Why should I be forced to buy a heart-shaped box of chocolates? What happens to the thirty dollars once the candy's eaten? It turns into a face-full of zits?

Enough with the potpourri, stuffed animals, chocolates and Celine Dion love songs. My love token of choice is the ever-popular Valentine's card. I'm not talking about any fancy tri-fold Hallmark card either. I'm talking about the "Super-friends" variety pack.

You can't go wrong with witty sentiments such as "You're SUPER," "I'm BATTY over you," "It's no WONDER I dig you," or "News FLASH! I think you're cool." What a perfectly non-committal way to say you really, really like someone. My personal favorite has always been the card with Wonder Woman, what with her lasso and all.

Does everybody remember how, back in elementary school, the teacher would give the class a few minutes to put these little cards on each others' desks? When the swapping was over you'd look at who gave what, throwing out the one that said, "Be mine," because it came from another guy.

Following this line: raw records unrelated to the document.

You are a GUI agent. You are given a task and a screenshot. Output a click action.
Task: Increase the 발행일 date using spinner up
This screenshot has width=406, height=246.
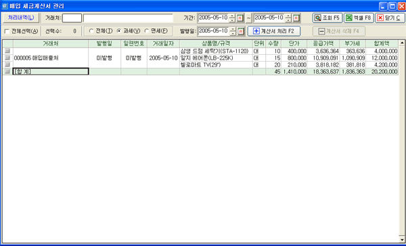[x=233, y=29]
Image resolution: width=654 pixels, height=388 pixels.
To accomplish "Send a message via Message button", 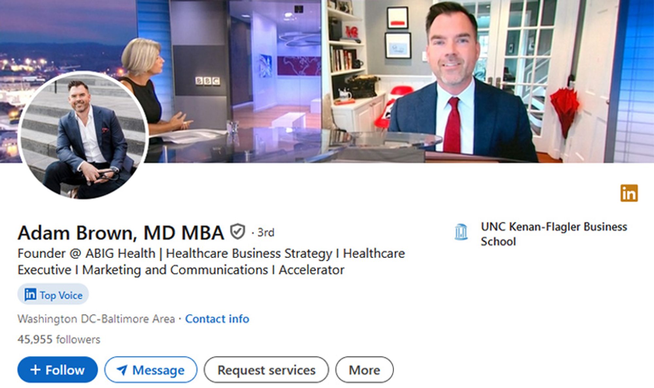I will (x=151, y=370).
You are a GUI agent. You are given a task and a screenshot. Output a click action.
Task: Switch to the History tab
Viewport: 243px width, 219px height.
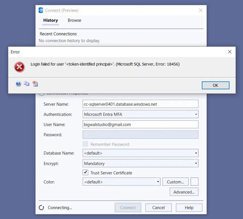pos(50,20)
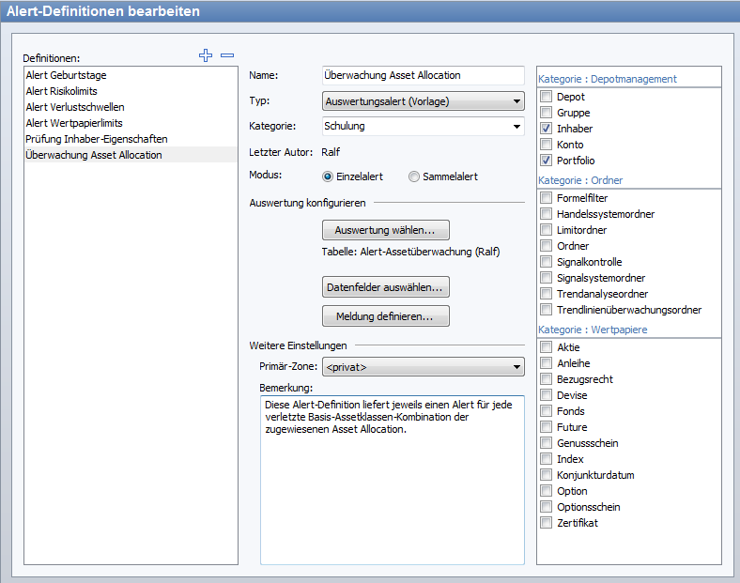740x583 pixels.
Task: Uncheck the Inhaber checkbox
Action: point(546,129)
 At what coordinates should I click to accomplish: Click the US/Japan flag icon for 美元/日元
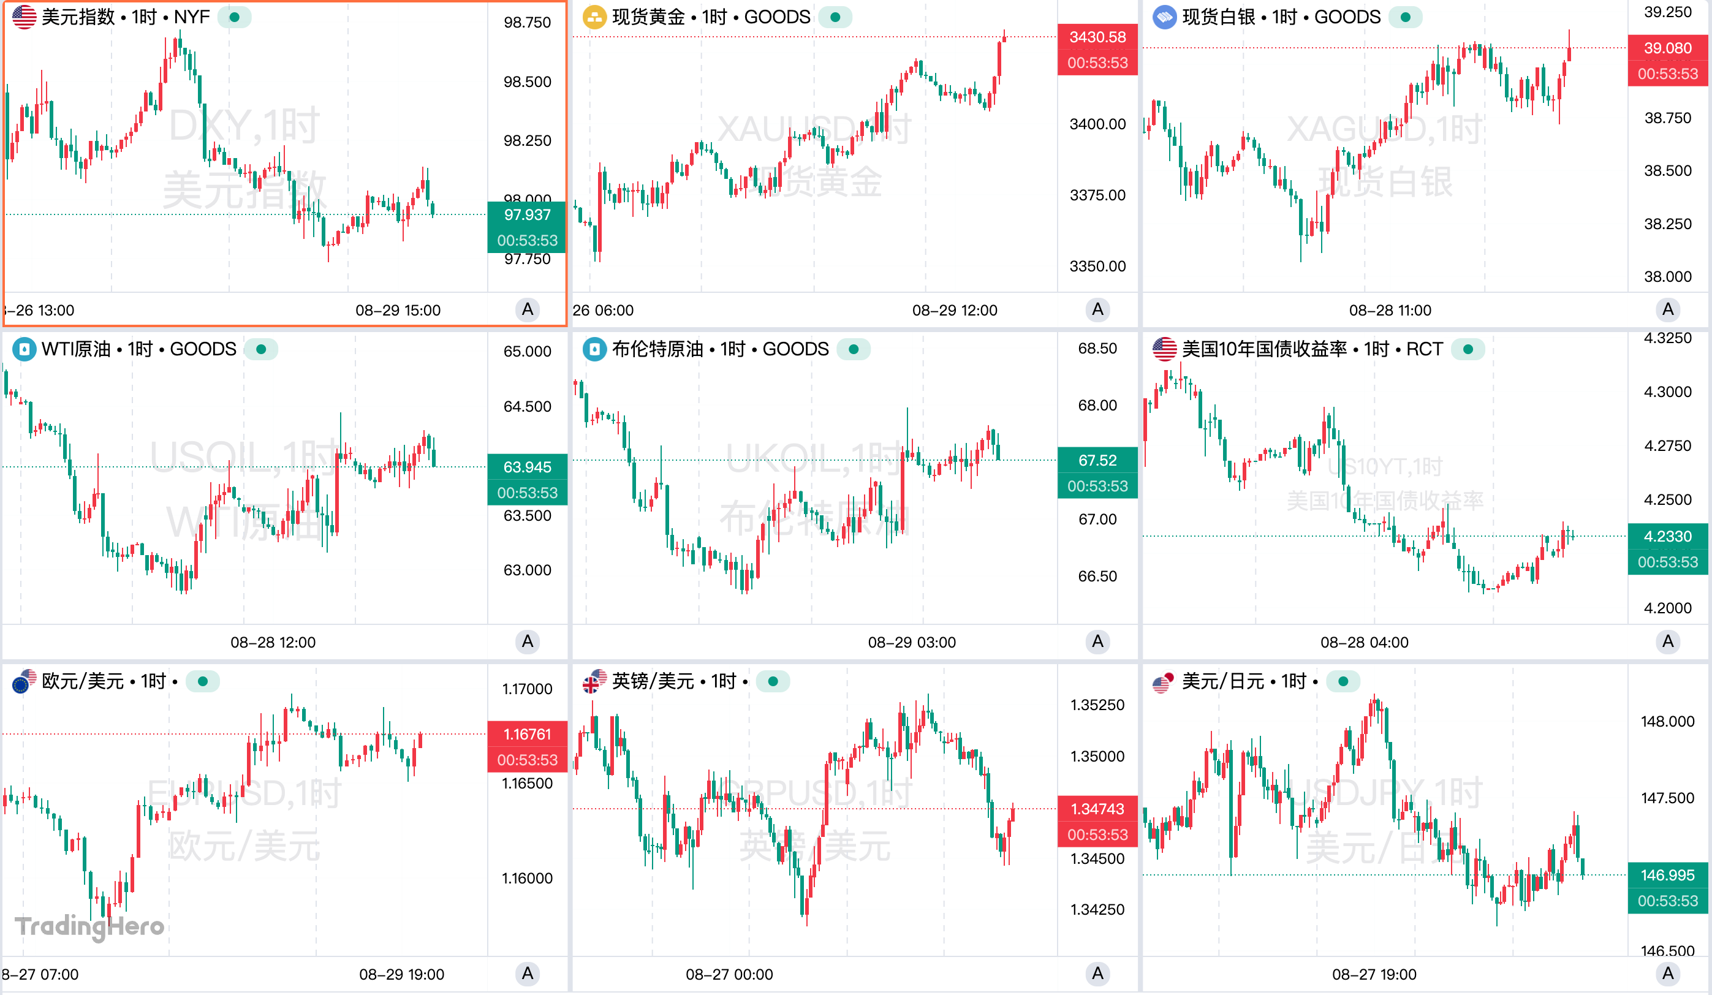pos(1164,681)
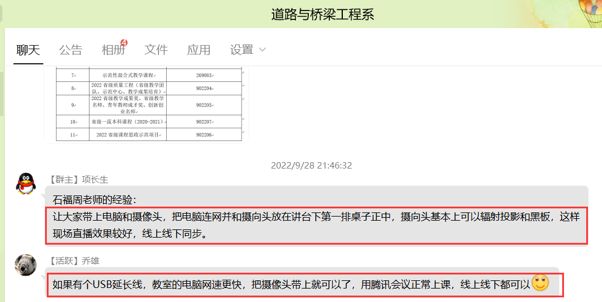Image resolution: width=602 pixels, height=302 pixels.
Task: Expand the 设置 dropdown arrow
Action: tap(262, 50)
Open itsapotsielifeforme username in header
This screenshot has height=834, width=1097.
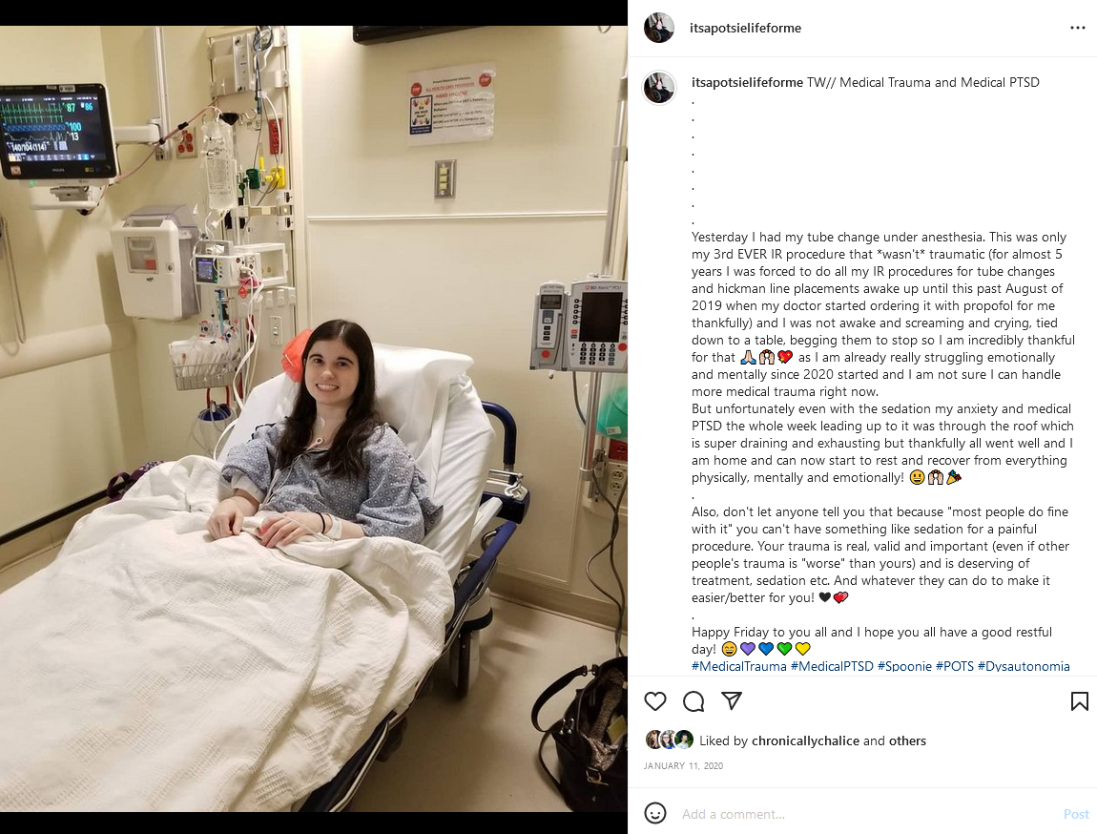[x=745, y=28]
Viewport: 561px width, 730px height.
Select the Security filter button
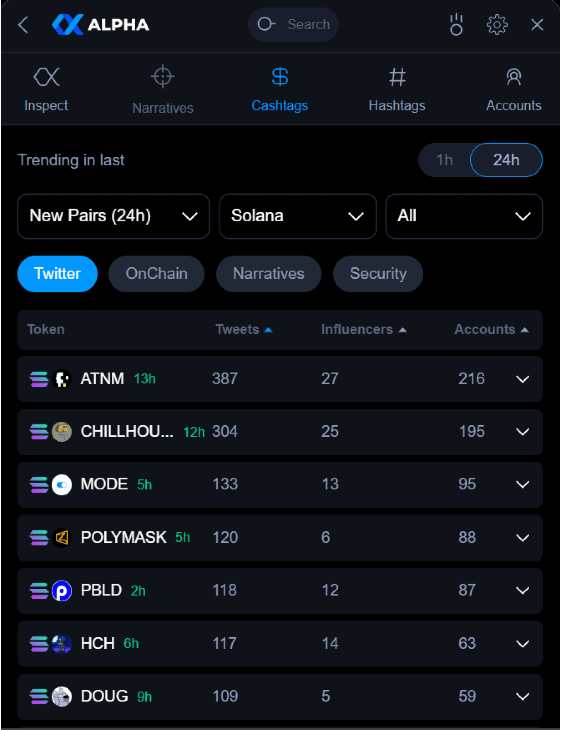pos(378,274)
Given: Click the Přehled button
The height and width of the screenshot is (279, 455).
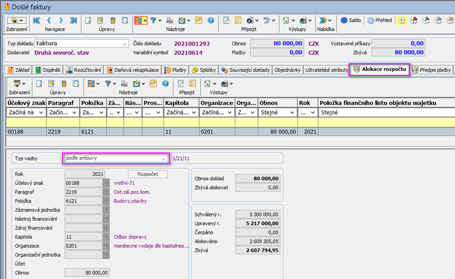Looking at the screenshot, I should [x=379, y=20].
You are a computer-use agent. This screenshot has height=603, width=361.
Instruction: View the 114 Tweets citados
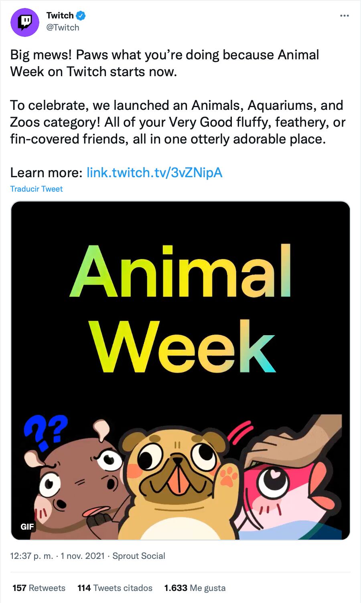(115, 588)
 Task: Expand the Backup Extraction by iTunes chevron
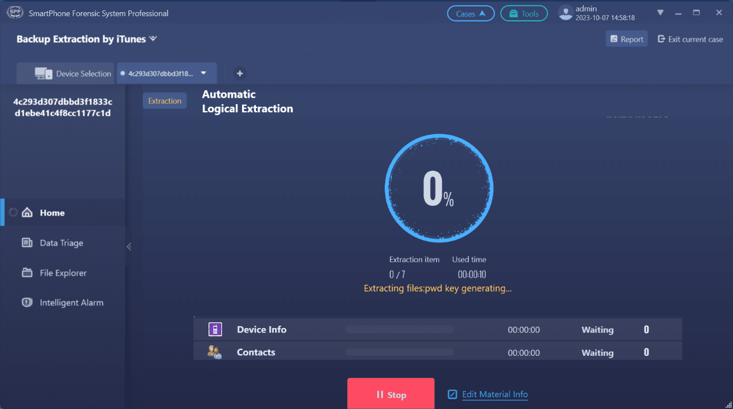tap(153, 39)
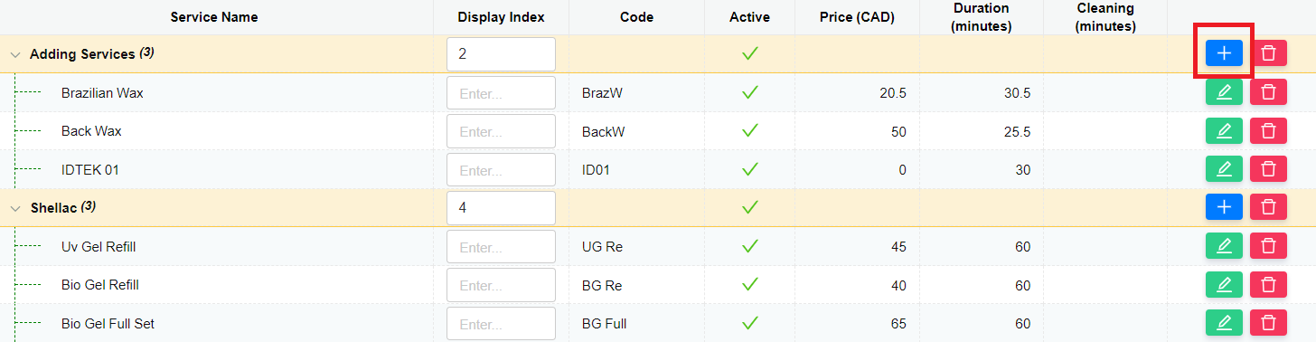Focus Display Index field for Adding Services
Image resolution: width=1316 pixels, height=342 pixels.
point(501,54)
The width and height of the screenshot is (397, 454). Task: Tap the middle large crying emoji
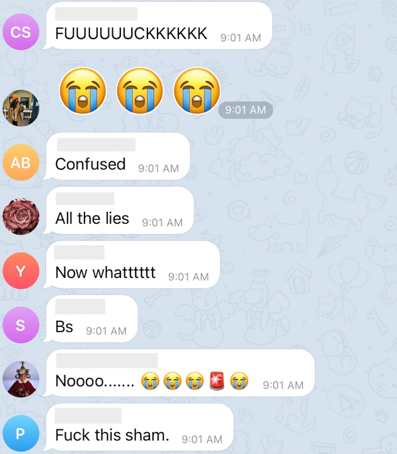tap(140, 91)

You'd count to see how many you'd gotten and whoever got the fewest would be taunted and "wedgied." Then he'd be forced to go up in front of the class so the teacher could lecture the class and instruct them to make the kid a Valentine's card because he hadn't got any.

The kids would then call him a teacher's pet and ostracize him for the rest of the school year. Then he'd walk home alone, cursing the idiot who came up with Valentine's Day, promising himself to get back at all those brats.

Remember? Oh come on, it couldn't have been just me. Could it?

Uhmm ... anyway, Valentine's Day is ... you know what? It's a good holiday. Love the one you're with and ... oh geez.

No, it's all right, I'm okay. Let me just go drown my sorrows and, er ... have a cold one. Or six.

Who's cutting onions?

De La Garza, a junior political science major, is listening to the Titanic soundtrack at edelagar@bayou.uh.edu.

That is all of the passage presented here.